米国のベトナム映画祭主演女優賞を受賞



撮影/大池直人

―― アメリカで映画祭があったとか。

ゴック はい。ベトナム人を対象とした映画祭「Viet Film Fest 2014」に参加しました。主演映画の「こんにちは、トゥイ」(Xin chào Thúy)が出品されたからです。韓国映画で、監督、プロデューサー、スタッフやキャストも、私以外はほぼ全員が韓国人でした。

―― どんなストーリー?

ゴック 韓国の韓国人に嫁いだトゥイというベトナム人女性が、様々なつらい境遇に遭いながらも、必死に生きる姿を描いています。私は主人公のトゥイを演じました。現実の社会問題を下地にした映画で、撮影もベトナム人の花嫁が多く住む地域で行われました。

―― 映画祭の結果は?

ゴック 皆のおかげで、主演女優賞を受賞しました。

―― すごい! おめでとうございます。あなたはデビューした主演映画でも、数々の賞を受賞していますね。

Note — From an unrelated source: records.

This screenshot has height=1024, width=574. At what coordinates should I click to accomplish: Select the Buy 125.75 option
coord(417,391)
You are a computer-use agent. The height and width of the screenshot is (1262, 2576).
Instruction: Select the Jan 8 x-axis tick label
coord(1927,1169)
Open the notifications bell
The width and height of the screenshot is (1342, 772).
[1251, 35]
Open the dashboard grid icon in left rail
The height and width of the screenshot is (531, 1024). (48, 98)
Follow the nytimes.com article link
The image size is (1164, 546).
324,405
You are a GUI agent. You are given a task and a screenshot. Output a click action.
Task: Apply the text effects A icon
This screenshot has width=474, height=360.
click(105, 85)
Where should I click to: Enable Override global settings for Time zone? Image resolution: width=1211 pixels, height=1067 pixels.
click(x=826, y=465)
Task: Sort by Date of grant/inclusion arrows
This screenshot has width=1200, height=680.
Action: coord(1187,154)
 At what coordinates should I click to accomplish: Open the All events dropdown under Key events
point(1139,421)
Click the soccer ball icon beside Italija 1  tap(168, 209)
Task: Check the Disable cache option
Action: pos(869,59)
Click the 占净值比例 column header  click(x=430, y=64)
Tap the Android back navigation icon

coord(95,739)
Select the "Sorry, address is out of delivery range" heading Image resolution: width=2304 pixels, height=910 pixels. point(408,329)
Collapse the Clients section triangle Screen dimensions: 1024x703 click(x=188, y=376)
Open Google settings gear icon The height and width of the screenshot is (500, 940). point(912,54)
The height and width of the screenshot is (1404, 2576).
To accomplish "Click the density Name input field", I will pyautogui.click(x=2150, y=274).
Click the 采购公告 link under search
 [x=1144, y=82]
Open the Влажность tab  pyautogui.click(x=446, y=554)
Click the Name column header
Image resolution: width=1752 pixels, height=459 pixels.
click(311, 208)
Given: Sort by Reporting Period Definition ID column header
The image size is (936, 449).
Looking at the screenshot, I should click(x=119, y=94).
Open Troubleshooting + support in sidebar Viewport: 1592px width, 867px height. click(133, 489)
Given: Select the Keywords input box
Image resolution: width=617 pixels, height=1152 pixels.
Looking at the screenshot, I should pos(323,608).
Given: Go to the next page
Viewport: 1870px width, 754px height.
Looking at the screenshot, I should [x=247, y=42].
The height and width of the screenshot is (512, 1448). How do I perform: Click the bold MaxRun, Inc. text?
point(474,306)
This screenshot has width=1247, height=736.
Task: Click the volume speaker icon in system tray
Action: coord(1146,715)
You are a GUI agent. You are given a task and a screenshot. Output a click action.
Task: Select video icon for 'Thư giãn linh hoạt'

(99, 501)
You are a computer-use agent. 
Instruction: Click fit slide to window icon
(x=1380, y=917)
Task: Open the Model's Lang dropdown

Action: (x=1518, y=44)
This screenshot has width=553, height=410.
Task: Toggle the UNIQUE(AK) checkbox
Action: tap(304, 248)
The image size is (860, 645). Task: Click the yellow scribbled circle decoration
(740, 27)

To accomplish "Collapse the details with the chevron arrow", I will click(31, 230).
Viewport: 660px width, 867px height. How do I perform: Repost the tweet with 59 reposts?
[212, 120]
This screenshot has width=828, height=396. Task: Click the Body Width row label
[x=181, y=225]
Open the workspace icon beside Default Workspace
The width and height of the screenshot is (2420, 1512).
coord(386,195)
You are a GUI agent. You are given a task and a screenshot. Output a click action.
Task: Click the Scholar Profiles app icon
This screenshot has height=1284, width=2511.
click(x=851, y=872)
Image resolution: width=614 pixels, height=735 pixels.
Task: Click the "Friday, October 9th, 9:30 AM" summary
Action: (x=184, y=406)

ゴック はい。「果てしなき大地」(Cánh Đồng Bất Tận)です。妻に裏切られた夫が、娘と息子と一緒に船の上で水上生活を送るのですが、こちらも悲劇です(笑)。私は娘を演じましたが、かなり個性的な役柄だったと思います。

―― どのようにして映画の出演が決まったのですか?

ゴック ベトナムの映画は関係者の紹介で役が決まることが多いのですが、私もそうでした。ただ、すんなり決まったわけではなく、キャスティングの審査が5回あり、それを通過して最終的に選ばれたのです。

映画のヒットはとてもうれしかったです。ただ、あまりに評価が高かったので、その後2年ほどは芸能活動をしませんでした。

―― それはなぜでしょう?

ゴック 元々女優になりたくて、高校卒業後はホーチミン市映画演劇学校に通っていました。2年生の時に映画デビューしたので、学校に戻って勉強を終えたかったのです。また、女優を続けても次の成功ができるか不安な気持ちもありました。そのため、今後のことを落ち着いて考え、ゼロからスタートを切りたかったのです。

好きになる人が私の好きな人です


―― これまでどんな活動を?

ゴック 学校を卒業してから女優を再開し、映画は今まで5本に出演しました。2月には映画「くじに当たった」(Trúng số)が公開、4月からはテレビドラマの新番組が放送される予定です。出演本数が少ないのは、役柄を厳選しているからです。常に、もっといいものを作りたいと思っています。

―― 根っからの女優さんなんですね。

ゴック 映画監督には女優にプレッシャーをかけて演技力を引き出す人もいますが、私が出会った監督さんたちは、女優の創造力を自由に引き出すような人ばかりでした。4年間活動していますが、優秀な監督さんやスタッフばかりと出会って、様々なことを経験させてもらいました。

―― いつも皆さんに聞いているのですが、好きな男性のタイプは?

ゴック 男性のタイプはありません。自分の心の声を聴くだけです。好きになる人が好きな人です。

Lan Ngọc/ラン・ゴック

女優。1990年生まれ。デビューした主演映画でベトナム映画協会のゴールデンカイトアワードをはじめ、数多くの映画祭で最優秀主演女優賞などを受賞。一躍注目の女優となる。